Daha 1978 yılında Yıllar Boyu isimli dergide “Ortadoğu'ya yeni
bir harita mı?” başlıklı kısa yazının sonunda şöyle deniyor;
“Toplantıya getirilecek İsrail planına göre, hemen hemen
Ortadoğu'daki her mezhebin bir vatanı olacak artık. Maruniler
Lübnan'da, Dürzüler Suriye ve Lübnan'da, Kürtler Suriye ve Irak'ta,
Şiiler Güney Irak ve İran'ın bir kısmında, Sünniler Suriye, Lübnan,
Ürdün ve Filistin'de sınırları belli yurt sahibi olacaklar.”
Yazı şu soru ve cevapla bitiyor sonra;
“Princeton'da İsrail planı başarıya ulaşacak mı?

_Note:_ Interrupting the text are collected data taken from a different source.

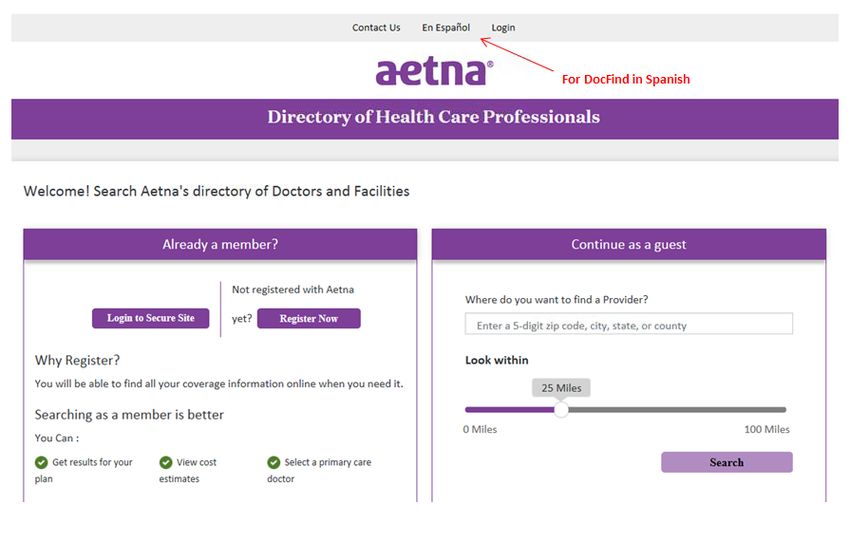Click the 25 Miles tooltip label
The image size is (850, 560).
[x=561, y=388]
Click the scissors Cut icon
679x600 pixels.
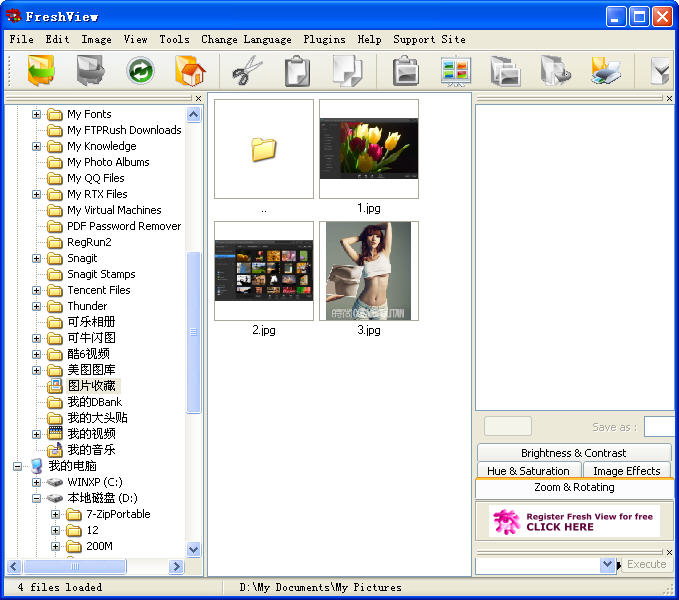pyautogui.click(x=247, y=71)
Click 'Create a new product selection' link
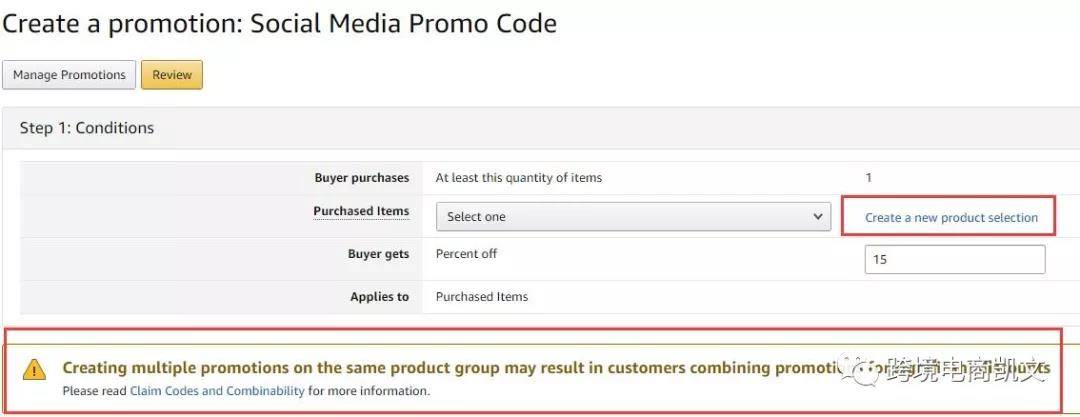Screen dimensions: 1080x417 click(x=951, y=218)
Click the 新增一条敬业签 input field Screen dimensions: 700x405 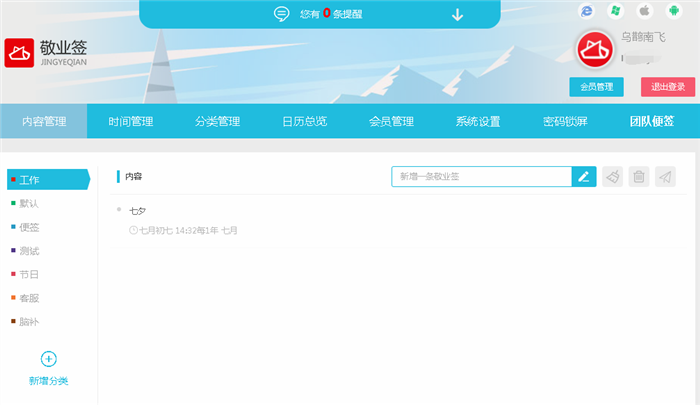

Toplantıyı idare edenin siyonizmin belli başlı taraftarlarından
Profesör Bernard Lewis olduğuna bakarsak buna kolayca 'hayır'
diyemeyiz…”
Daha Sovyetler dağılmamış, Varşova Paktı çökmemiş, dünya henüz iki
kutuplu bir paylaşım içinde.
Ardından SSCB dağılmaya başladığında, 1992 sonbaharında yayınlanan
bir başka rapor özetinde Lübnan'ın laboratuvar olarak kullanılıp
Katolik, Şii, Sünni, Dürzi, Filistin ve Rum Ortodokslarına eşit
düzenli silah yardımı yapılarak nasıl paramparça yapıldığına atıf
yapılarak sıranın bu deneyin Ortadoğu'da hayata geçirilmesine
geldiği vurgulanıyor.
Irak'a yapılan ABD askerî müdahalesiyle Pan-Arabizm'in ve petrolün
bir silah olarak kullanılma ihtimalinin ortadan kalktığına dikkat
çekilen raporda şimdi sıranın Ortadoğu'nun bölge dışı müdahalelerle
geliştirileceği öngörüsünde bulunuluyor. Ne ilginçtir ki ulus
devletlerin parçalanmasını, merkezi güçlerin dağılmasını önemseyen
ve isteyen güçler köktenci örgüt ve anlayışların bu amaç için çok
kullanışlı olduğunu da daha o zaman anlamış.